Zacznę nietypowo – by nie rzec, że wręcz bluźnierczo – bo od mojego drugiego ulubionego uniwersum sci-fi. W zeszłym roku Star Trek świętował swoje pięćdziesięciolecie. 8 września 1966 roku wyemitowano bowiem pierwszy odcinek oryginalnego Star Treka, który podobnie jak Star Wars, nie miał wówczas żadnego dodatkowego podtytułu. Te dwa uniwersa różni bardzo wiele, nawet nie tyle na płaszczyźnie fabularno-technologicznej, co zakulisowej. Star Trek po trzech sezonach został skasowany i wydawało się, że na tym skończy się ta historia. Star Wars od samego początku było absolutnym fenomenem, Trek dopiero musiał do tego statusu dojrzeć, chociaż nigdy nie osiągnął równie wielkiej popularności.

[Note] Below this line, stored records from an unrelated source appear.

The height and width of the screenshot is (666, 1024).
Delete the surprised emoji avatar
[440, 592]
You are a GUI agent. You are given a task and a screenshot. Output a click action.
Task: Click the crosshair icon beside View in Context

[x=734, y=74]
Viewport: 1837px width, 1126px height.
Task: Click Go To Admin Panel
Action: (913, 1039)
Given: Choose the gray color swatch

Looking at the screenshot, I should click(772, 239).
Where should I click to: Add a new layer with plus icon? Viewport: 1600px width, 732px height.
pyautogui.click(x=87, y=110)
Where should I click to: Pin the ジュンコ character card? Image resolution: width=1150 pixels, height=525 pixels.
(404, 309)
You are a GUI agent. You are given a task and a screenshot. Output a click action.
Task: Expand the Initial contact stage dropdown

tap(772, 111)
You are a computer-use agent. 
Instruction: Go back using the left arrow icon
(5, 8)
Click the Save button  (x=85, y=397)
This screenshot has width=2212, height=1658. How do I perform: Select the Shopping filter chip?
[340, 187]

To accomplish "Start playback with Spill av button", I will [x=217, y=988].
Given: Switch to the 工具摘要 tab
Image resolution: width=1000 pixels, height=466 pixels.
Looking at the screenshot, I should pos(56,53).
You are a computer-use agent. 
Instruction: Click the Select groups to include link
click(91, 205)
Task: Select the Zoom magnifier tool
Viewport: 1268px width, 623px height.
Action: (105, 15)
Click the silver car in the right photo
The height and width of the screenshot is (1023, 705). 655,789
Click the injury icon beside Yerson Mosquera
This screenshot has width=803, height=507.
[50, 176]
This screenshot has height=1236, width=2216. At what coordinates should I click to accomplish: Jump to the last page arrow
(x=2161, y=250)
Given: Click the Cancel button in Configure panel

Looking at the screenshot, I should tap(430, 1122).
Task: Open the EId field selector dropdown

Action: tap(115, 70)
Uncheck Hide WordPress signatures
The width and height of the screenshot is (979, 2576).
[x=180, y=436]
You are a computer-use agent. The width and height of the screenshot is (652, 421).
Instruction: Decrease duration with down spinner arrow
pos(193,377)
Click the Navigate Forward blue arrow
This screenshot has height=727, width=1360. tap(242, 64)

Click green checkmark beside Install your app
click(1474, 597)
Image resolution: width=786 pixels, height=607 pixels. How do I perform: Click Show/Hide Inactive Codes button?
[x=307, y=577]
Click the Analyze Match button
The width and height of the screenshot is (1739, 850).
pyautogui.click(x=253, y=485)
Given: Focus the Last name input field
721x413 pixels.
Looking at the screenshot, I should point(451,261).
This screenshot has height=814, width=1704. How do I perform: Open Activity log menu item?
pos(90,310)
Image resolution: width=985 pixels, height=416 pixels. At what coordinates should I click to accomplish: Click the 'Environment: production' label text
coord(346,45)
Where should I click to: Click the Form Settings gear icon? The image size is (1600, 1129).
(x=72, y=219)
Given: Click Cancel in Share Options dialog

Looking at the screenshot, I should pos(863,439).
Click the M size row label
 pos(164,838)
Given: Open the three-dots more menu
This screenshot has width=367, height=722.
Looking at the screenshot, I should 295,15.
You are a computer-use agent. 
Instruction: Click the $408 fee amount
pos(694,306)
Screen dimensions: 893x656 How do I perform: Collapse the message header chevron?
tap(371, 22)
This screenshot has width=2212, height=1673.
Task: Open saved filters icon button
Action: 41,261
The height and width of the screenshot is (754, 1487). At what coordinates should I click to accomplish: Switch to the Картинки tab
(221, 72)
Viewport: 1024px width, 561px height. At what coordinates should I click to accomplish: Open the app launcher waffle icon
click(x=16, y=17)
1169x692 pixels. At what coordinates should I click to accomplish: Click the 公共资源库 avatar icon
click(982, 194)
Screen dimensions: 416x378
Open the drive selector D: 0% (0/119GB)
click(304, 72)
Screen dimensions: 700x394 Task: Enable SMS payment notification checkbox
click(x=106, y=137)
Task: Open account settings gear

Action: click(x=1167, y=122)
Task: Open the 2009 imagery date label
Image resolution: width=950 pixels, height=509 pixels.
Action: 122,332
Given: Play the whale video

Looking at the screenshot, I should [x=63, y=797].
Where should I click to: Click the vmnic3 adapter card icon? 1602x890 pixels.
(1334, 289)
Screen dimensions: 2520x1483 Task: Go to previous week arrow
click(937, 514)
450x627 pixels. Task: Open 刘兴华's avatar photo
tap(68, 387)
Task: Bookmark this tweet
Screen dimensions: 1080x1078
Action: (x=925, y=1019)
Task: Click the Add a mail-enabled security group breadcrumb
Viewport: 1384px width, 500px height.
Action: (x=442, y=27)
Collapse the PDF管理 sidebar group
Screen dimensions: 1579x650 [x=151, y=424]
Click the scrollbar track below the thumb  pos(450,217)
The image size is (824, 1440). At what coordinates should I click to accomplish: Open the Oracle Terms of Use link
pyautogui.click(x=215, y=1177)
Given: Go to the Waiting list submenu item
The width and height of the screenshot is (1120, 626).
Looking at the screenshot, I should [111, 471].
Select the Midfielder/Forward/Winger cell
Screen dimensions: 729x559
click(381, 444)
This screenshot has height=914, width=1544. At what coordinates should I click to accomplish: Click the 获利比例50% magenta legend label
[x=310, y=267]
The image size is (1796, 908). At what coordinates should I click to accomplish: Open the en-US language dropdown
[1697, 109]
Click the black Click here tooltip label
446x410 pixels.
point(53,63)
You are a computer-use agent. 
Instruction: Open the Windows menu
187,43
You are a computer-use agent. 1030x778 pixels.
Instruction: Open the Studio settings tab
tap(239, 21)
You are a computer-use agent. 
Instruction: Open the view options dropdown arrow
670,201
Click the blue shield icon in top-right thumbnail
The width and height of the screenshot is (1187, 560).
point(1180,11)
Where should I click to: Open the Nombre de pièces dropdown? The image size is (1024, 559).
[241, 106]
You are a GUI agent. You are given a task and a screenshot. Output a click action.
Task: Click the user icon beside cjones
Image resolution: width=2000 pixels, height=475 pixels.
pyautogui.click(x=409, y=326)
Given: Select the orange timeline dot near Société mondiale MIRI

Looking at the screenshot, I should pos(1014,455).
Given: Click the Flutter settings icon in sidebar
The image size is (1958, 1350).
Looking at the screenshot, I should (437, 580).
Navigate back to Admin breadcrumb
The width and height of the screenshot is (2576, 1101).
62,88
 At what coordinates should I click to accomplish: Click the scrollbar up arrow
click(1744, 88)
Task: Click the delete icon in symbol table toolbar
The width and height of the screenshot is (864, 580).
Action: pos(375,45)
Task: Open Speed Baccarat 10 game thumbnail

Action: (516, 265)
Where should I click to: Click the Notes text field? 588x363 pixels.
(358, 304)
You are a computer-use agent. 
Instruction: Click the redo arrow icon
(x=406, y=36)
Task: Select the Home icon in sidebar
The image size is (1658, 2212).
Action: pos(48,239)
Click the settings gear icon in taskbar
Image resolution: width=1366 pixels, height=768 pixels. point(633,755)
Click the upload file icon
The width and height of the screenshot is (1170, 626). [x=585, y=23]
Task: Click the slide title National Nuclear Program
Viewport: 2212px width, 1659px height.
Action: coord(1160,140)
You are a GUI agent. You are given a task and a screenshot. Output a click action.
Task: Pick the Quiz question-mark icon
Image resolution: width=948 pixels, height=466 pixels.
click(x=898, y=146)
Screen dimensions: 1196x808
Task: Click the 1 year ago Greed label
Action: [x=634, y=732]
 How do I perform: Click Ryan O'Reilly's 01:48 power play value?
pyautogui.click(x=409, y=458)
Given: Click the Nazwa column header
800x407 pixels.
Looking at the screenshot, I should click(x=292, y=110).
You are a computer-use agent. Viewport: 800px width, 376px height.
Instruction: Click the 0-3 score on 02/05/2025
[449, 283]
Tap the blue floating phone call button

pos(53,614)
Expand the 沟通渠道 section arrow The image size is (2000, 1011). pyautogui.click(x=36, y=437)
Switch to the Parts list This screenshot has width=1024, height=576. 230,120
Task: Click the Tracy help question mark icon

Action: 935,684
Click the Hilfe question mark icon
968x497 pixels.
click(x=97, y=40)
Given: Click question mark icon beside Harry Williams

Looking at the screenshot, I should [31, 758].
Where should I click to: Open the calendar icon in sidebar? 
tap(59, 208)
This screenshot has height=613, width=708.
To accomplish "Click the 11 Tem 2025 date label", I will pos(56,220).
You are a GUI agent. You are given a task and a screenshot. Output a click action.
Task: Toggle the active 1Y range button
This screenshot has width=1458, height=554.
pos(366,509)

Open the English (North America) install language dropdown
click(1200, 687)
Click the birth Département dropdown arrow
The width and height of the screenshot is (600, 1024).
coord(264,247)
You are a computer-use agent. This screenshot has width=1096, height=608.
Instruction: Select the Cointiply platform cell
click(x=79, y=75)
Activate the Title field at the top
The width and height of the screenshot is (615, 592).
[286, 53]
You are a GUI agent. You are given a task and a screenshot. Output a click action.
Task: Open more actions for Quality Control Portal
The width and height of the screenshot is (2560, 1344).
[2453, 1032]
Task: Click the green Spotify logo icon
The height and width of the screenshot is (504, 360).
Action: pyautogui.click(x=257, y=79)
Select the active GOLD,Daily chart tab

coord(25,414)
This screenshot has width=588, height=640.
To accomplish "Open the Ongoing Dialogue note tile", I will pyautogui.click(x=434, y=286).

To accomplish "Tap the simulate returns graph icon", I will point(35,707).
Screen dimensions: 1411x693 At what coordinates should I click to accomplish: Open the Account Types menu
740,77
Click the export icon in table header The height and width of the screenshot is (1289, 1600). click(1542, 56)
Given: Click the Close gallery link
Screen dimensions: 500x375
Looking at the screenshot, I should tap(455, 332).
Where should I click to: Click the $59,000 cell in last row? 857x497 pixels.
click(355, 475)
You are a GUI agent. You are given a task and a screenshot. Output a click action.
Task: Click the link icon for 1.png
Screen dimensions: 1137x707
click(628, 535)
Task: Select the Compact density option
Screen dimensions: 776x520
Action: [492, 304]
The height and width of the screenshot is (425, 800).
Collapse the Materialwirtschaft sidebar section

Ale jedno jest pewne: fani i jednej, i drugiej franczyzy są niesamowici w swym uwielbieniu i oddaniu w stosunku do tego, co kochają. Wiem to doskonale, bo należę do obu 😉 Nie sądzę, by można nas było porównać z jakimkolwiek innym fandomem na świecie, ale to tylko moja opinia.
Star Wars rządzą fani!
Dlaczego o tym piszę teraz, na czterdziestolecie Star Wars? Bo nie byłoby tych czterdziestu lat bez nas, fanów. Miłośnicy Star Treka wydobyli swoje uniwersum znad przepaści, my uparcie utrzymujemy swoje na szczytach popularności. Znajdujemy się na takim etapie historii, gdzie Star Wars rządzą fani, ludzie wychowani na pierwszych filmach. W Lucasfilmie nie spotkacie prawie nikogo, kto nie określa się mianem fana czy fanki Star Wars – i nie jest to wcale woda na pic. Wystarczy spojrzeć na wiek pracowników, na to, co trzymają na swoich biurkach (co pozwalają zauważyć liczne filmiki ukazujące wygląd tych biur). Nikt nie trafia do Lucasfilmu tylko dlatego, że ma doskonałe kwalifikacje, trzeba też wykazać się pasją do uniwersum.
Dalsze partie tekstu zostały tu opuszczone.